Slow/Dynamite + Andy D + Macaque at Goodbye Blue Monday, Brooklyn NY

Post Author: Nate Dorr

The Village Voice, who apparently have been reading my past odes to Bushwick’s Goodbye Blue Monday (or maybe, just maybe, are savvy to these things on their own), called the cozy yet dazzlingly-bric-a-brac-crowded space “The Best Place To See Great Up-and-coming Bands Before They Embrace Their Own Hype” in their best of 2007. While I’d endorse that definition up to the word “Bands”, I think Friday’s show stands in direct contradiction to the last bit: I have a suspicion that local Bushwick rapper Andy D had already embraced his own hype before he had songs. But more on him later.

First, for the uninitiated, GBM is officially some kind of coffee shop / bar / venue / perpetual swap meet / junk sculpture workshop and recommends itself by the following:

  1. Bands every night, and never a cover.
  2. Cheap drinks.
  3. Fascinating books and records, antiques and esoterica spilling from every nook and even, yes, cranny.
  4. Deep enough into Brooklyn (on the J line, even) to be inconvenient for those just seeking a context in which to look cool. Hence: a small, friendly crowd.
  5. Those bands that play free shows every night of the week? Well curated, rarely boring, often great. With variety. You’d be unlikely to run across the next Clap Your Hands Say Yeah! there, but I’m not convinced I care about running across the next Clap Your Hands Say Yeah! regardless.

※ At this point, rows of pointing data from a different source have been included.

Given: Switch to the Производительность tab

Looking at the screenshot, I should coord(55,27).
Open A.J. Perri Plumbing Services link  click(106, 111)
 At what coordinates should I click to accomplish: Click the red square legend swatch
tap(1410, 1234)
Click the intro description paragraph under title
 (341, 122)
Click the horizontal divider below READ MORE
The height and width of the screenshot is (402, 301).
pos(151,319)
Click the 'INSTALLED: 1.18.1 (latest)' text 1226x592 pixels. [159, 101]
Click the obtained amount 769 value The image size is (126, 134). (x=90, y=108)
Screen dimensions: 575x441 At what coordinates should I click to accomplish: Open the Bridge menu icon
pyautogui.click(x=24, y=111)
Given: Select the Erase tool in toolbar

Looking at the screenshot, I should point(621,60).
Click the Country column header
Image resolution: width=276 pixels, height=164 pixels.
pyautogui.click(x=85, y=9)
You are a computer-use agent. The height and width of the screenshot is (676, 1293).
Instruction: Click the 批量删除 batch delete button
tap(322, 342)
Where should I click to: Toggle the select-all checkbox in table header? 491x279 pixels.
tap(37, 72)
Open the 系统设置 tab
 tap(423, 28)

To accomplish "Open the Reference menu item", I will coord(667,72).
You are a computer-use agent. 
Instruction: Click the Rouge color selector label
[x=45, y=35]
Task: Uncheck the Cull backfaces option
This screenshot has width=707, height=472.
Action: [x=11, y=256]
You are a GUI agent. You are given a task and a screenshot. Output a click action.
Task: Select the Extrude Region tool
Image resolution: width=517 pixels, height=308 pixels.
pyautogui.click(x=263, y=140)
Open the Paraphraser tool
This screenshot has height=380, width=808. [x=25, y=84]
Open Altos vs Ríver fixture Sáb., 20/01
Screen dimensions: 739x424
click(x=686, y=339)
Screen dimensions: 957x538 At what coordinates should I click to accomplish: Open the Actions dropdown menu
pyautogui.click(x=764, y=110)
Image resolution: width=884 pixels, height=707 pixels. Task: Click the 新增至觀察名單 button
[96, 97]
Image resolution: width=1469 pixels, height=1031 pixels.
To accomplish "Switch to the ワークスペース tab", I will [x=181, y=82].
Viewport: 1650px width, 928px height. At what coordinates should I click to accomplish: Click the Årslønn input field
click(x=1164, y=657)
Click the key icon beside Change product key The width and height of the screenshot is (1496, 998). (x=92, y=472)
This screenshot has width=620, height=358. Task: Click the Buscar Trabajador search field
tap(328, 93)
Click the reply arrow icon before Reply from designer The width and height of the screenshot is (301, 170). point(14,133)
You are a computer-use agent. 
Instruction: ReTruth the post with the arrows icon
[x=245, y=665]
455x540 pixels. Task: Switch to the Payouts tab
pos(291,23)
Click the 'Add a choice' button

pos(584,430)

Case in point: Friday’s show consisted of a weird but excellent progression from drone rock, to party rap, to minimalist new wave. The drone rockers, GBM regulars Slow/Dynamite, center their sound around eerie, reverb-washed guitar backed by two drummers. The formula is a simple but still-effective toying with repetition and variation. The double-rhythm section of Nick and Errin lends an almost tribal pulse for the Mike’s guitar to weave through and around with subtle variations keep things moving smoothly and larger variations drawing greater weight and resonance when they do appear at last. Errin’s voice, heavily amplified and echoed, adds a final embellishment, more textural than verbal. Think, perhaps, of Earth with looser, more ambient melodies balanced against heavier rhythms. And with an ongoing project to pair video pieces with 52 weekly songs from last year.

All of Andy D’s songs are awesome, and he will be the first to tell you. So awesome as to easily balance such vital issues facing the modern world as werewolves and female ejaculation. So awesome that the fanny pack hugging his hip — completing an ensemble of faux-rabbit-fur vest, bare chest, gold chains, and rat-tail — isn’t just for show: it contains his much-needed sweat band. So awesome that– okay, okay, I know you think you’ve seen this sort of overblown, swaggering rapper-self-parody before, but there’s no irony here, and the best evidence I can give you in Andy D’s favor is actual audience reaction: rather than just stand around uncomfortably while our protagonist waxed poetic about his (and God’s) love of drunk girls, Andy D was actually able to bring the party to the audience.

The usually sedate GBM crowds rose from their overstuffed easy chairs and were actually dancing; the beats, even spooling off an iPod, were surprisingly funky, and even the most satiric rhymes snappily horrifying/hilarious. Who can argue with fun? Certainly no one at Goodbye Blue Monday that night. It was the Weekend, and Andy D Rocked Our Show. (In fact, are “Andy D Rocked My Show” t-shirts too much to hope for? I hope not.)

Headliners Macaque were another of those pleasant GBM-surprises. I knew about the other two acts before the show (though I had no idea that Andy D would be there), but I’d never run across Macaque or their clean, sparse synth-pop before, but it was immediately likeable. Keyboardist Chris Hart’s arrangements were a fairly perfunctory collection of electro lines and handclaps (besides the sublime minimal new wave of “Inappropriately”, easily the set standout) but singer Evers was uncommonly animated (a background in dance is plausible) and together they exuded charm and style. And at their more unusual and stripped down moments, I found myself recalling Telepathe. Apparently the debut Macaque EP is getting a release party at the Knitting Factory Tap Bar on February 7th; Andy D will be joining them once again.

Closing imperative: venture down the the J to Goodbye Blue Monday. With the (however excellent) Silent Barn packing its space for the likes of Dan Deacon and the Black Lips, GBM is the chillest venue in Brooklyn that nonetheless manages to pull in anything like this level of eclectic quality.